Basic usability of any system should therefore be ignored at ones peril. This is especially true when the system concerned provides the basis for exploring "bigger issues", whether this is users' evaluation of results relevance or – within the PiP context - the design and approval of curricula. Any subsequent data collection is likely to be compromised if the user has to devote an above average amount of cognitive resource to understand aspects of a system which should, where possible, be self-explanatory. It fails to create a valid data collection environment and it skews data towards superficial system problems which are often not indicative of a project’s wider raison d'être.

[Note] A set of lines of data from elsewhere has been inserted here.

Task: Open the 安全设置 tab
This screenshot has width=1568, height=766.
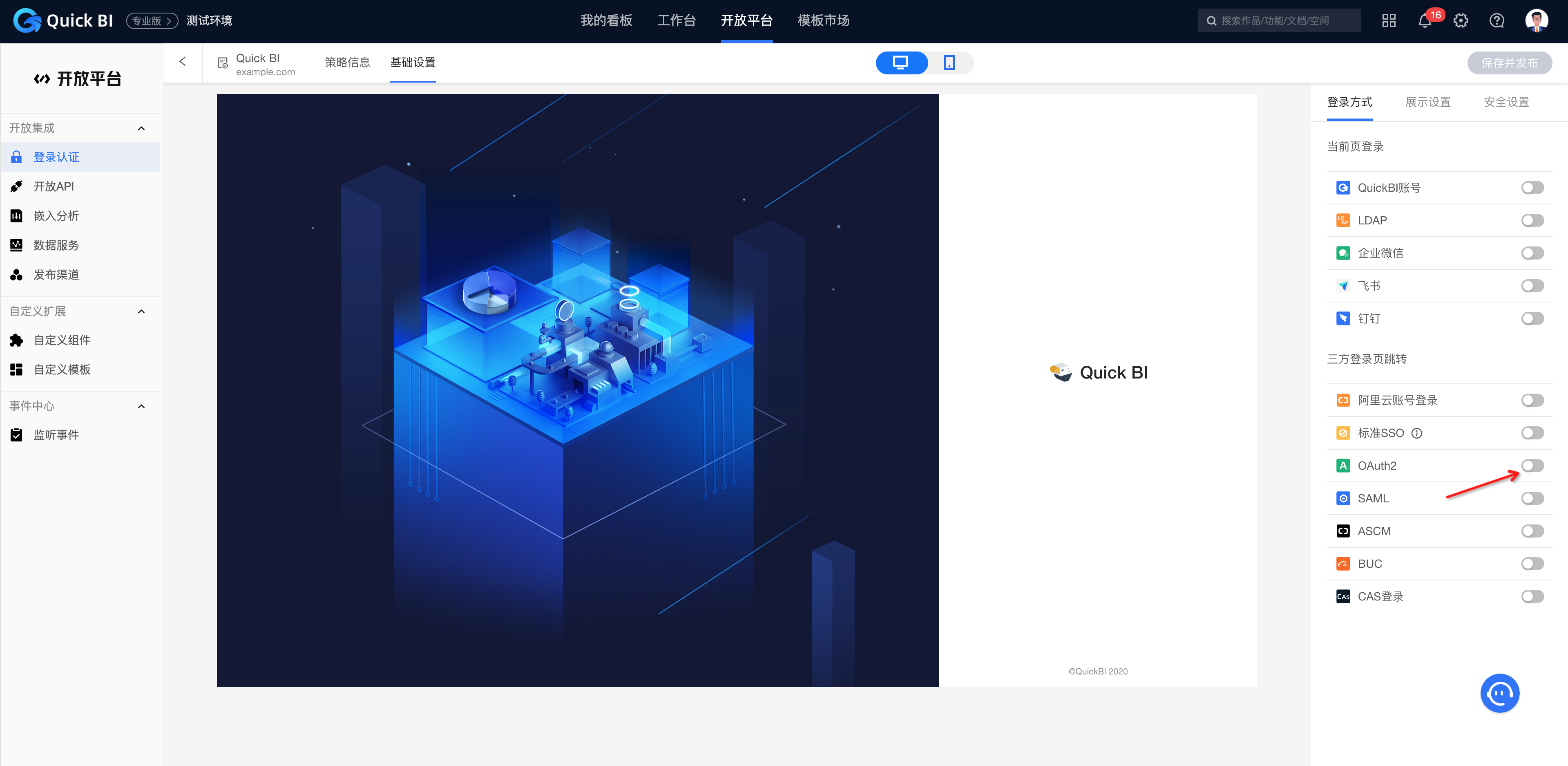Action: point(1506,102)
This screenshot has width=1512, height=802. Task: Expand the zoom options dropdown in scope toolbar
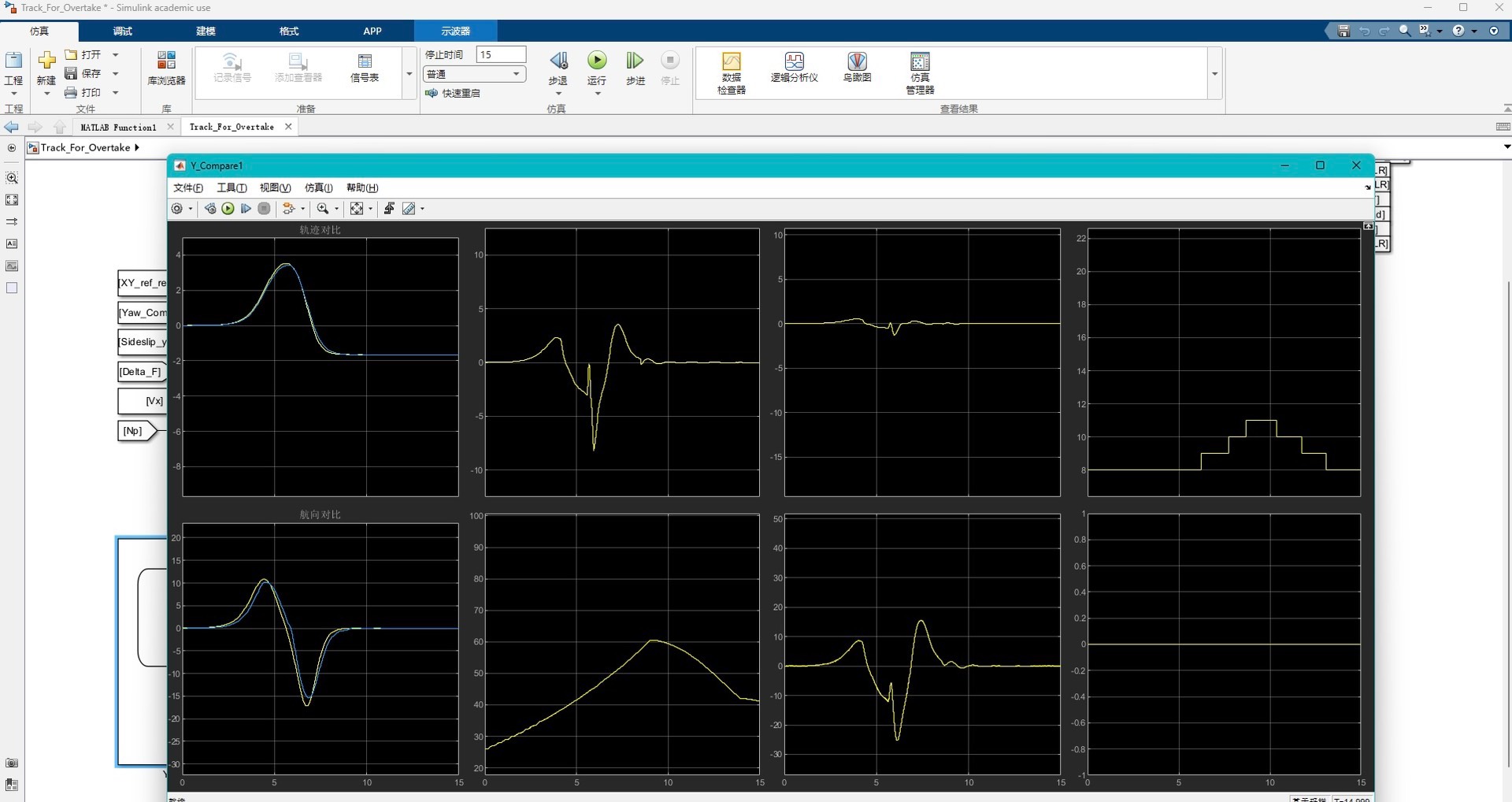(335, 209)
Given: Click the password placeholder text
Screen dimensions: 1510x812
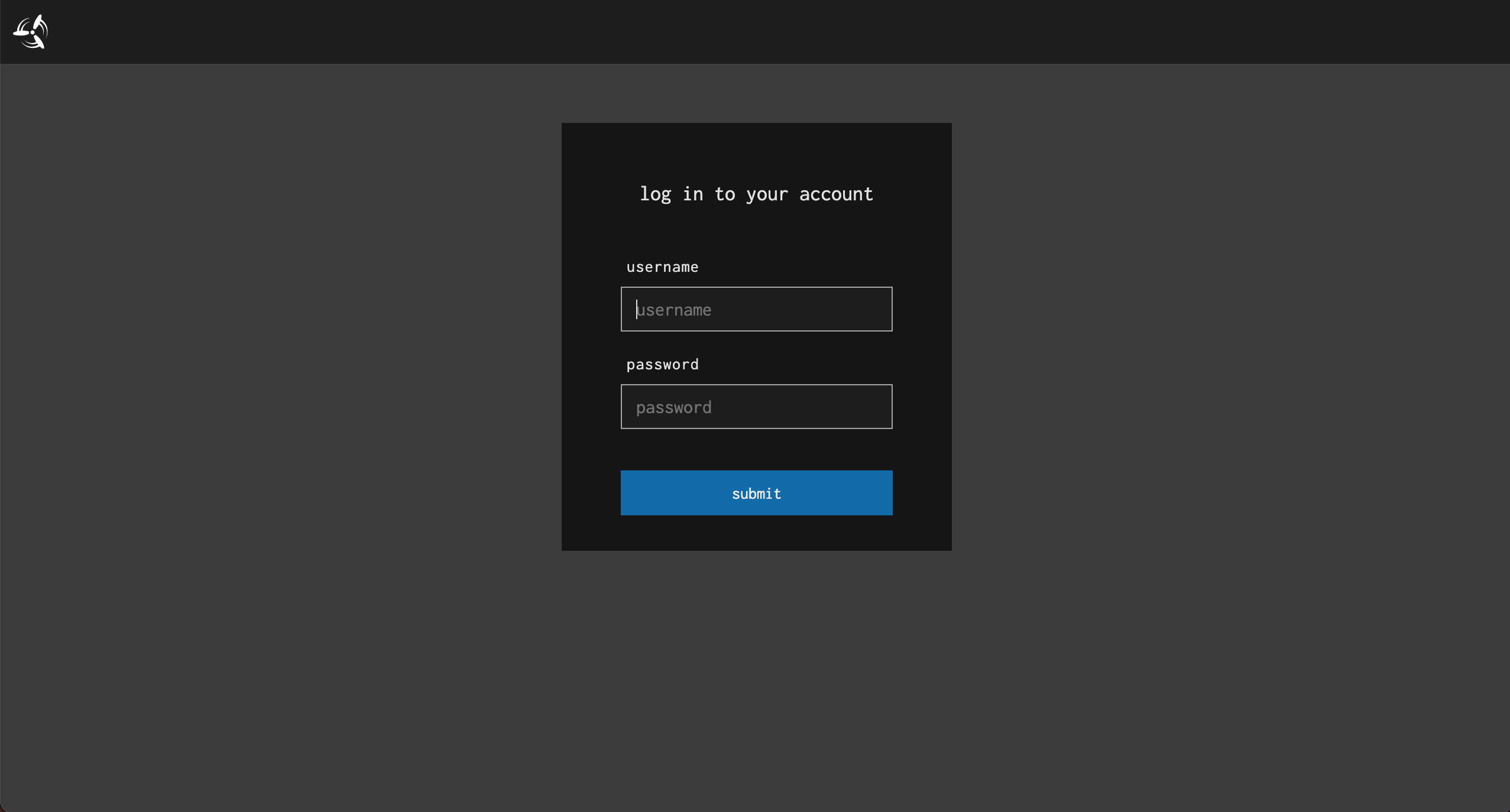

The heuristic evaluation of the C-CAP system was performed in late November using a specially devised methodology. The C-CAP system performed generally well under heuristic evaluation. The system demonstrated good use of short cuts and accelerators. User control and freedom was generally very good, partly owing to the provision of familiar rich-text editors enabling incorrect actions to be "undone", and a minimalist and uncluttered interface design also ensured essential page elements were clearly visible. The use of rich-text editors also provides a degree of consistency and demonstrated adherence to the de facto standard of the word processing dashboard. However, a total of 27 heuristic violations were found. Full details of these violations and their severity can be found in the associated report (to be made available on the PiP website soon). Of the violations found, 67% (n = 18) were classified at a mean severity rating of ≤ 2.67, and of these 11% (n = 3) were classified at severity rating 1 (Cosmetic problem only). Only 33% (n = 9) were classified at a mean severity rating ≥ 3.
Nevertheless, this systems-based evaluative approach has proven invaluable in optimising the value of our user acceptance testing. Findings from the heuristic evaluation – and the solutions it proposed - were immediately implemented in C-CAP. This ensured user acceptance testing could better capture data on the true potential of the C-CAP system to facilitate curriculum design and approval, and on its ability to aid process and pedagogy. It would be disingenuous to suggest that no usability issues were recorded in our user acceptance testing; but it wouldn’t be to state that such comments accounted for a minuscule fraction of the data collected. A lesson well learned from 10 years ago.